Silencing of Astrocyte Elevated Gene-1 (AEG-1) inhibits the proliferative and invasive potential through interaction with Exostosin-1 (EXT-1) in primary and metastatic colon cancer cells

Colon cancer is the third major cause of cancer deaths, accounting for about 8% in terms of mortality globally. The present study aims to explore the effect of silencing Astrocyte Elevated Gene-1 (AEG-1), a metastasis mediating factor, and how it interacts with Exostosin-1 (EXT-1) protein to inhibit the proliferative and invasive potential in colon cancer cells. Forward siRNA transfection was performed using AEG-1 siRNA in SW480 and SW620 colon cancer cell lines, and the expression levels of mRNA and protein were analyzed by Real-time PCR and Immunofluorescence. A simple bioinformatics approach was carried out to identify the possible interactions between AEG-1 and EXT-1 using Easy Networks and Pathway Commons Database.
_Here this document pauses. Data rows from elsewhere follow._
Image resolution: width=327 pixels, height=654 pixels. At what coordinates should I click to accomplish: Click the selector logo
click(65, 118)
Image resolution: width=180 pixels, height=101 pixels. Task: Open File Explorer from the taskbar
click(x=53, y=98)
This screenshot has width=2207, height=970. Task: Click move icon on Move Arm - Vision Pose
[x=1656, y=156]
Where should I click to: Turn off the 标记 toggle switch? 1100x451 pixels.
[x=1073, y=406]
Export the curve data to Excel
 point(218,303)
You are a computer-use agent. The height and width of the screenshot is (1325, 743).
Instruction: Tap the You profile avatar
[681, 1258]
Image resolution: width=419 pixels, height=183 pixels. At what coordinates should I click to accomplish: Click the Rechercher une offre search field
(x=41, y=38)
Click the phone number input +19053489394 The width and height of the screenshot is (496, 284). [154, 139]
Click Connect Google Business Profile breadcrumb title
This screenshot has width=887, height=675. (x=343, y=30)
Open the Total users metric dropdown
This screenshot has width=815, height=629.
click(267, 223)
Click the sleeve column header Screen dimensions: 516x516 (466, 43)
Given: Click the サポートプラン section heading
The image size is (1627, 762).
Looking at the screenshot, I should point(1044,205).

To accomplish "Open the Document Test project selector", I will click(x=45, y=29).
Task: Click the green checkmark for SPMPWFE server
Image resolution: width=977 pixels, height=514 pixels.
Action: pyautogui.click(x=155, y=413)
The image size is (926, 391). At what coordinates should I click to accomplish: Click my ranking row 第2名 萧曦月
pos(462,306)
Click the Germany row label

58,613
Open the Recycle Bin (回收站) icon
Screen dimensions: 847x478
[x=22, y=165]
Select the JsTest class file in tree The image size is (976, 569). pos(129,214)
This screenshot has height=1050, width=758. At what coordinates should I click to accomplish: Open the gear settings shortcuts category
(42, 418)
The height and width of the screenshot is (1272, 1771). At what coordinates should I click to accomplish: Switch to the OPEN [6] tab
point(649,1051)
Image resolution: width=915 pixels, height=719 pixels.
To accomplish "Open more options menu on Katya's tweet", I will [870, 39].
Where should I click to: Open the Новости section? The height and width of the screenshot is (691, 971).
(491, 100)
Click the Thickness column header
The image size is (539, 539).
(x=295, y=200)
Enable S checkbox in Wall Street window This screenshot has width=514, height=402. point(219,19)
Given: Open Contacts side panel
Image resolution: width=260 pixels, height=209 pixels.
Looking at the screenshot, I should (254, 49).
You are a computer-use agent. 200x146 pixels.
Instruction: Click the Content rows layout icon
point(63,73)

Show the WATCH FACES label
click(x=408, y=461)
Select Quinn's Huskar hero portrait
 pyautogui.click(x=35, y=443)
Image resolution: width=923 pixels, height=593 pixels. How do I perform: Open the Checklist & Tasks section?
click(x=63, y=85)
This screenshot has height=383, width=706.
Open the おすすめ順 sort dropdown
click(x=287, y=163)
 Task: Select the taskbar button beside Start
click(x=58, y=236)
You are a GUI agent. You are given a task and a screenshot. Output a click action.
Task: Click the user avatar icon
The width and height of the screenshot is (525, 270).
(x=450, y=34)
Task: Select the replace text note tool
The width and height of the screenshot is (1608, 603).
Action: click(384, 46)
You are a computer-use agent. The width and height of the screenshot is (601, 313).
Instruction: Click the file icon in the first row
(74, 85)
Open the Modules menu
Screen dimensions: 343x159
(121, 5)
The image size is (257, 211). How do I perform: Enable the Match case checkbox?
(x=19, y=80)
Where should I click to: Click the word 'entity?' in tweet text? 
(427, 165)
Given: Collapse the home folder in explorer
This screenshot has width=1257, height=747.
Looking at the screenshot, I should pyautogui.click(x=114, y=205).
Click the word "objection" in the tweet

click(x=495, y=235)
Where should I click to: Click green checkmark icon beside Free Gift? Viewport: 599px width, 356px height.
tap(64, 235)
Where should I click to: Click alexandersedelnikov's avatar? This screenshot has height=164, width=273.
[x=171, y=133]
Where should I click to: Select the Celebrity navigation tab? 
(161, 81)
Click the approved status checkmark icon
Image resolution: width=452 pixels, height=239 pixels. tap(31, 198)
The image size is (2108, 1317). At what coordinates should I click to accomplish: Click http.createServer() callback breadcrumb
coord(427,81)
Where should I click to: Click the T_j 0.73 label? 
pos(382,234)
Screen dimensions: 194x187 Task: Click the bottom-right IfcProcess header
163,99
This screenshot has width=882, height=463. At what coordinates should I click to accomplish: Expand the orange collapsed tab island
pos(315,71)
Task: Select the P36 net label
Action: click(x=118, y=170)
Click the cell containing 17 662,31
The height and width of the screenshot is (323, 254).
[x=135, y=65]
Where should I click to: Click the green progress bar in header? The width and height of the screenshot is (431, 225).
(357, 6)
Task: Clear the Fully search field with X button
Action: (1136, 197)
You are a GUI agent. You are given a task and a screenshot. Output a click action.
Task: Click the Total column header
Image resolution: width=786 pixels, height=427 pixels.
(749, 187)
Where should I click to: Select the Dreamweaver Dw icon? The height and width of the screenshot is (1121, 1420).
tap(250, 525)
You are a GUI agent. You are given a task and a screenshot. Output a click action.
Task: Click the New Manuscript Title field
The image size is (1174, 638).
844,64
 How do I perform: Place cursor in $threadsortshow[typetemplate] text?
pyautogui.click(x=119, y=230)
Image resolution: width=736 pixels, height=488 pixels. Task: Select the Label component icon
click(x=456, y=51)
Cell survival and clonal efficiency were determined using Cell Counting Kit-8 assay and clonogenic assay, apoptosis using flow cytometry analysis, migration and invasion using scratch and Transwell assays, respectively. Forward siRNA transfection significantly suppressed the expression of AEG-1 in mRNA and protein levels on SW480 and SW620 colon cancer cells. From our results, we found that EXT-1 mRNA and protein level was significantly upregulated in AEG-1 siRNA transfected cells. Moreover, treatment with AEG-1 siRNA inhibited the proliferation, clonogenic ability, migration, and invasion and also induced apoptosis. Through the bioinformatic approach, our data analyses pointed towards the crosstalk between AEG-1 and EXT-1 mediated through Patched-1 (PTCH-1) protein. Our current results demonstrated that silencing AEG-1 can restrain cell proliferation, migration, and invasion, ultimately leading to apoptosis. In AEG-1 siRNA transfected cells, PTCH-1 activity might be modulated by several genes and, in turn, affects the EXT-1 activity. Collectively, these observations not only provide insight into the interplay between AEG-1 and EXT-1 but also suggest that AEG-1 may represent a possible candidate therapeutic target through interaction with EXT-1 in colon cancer.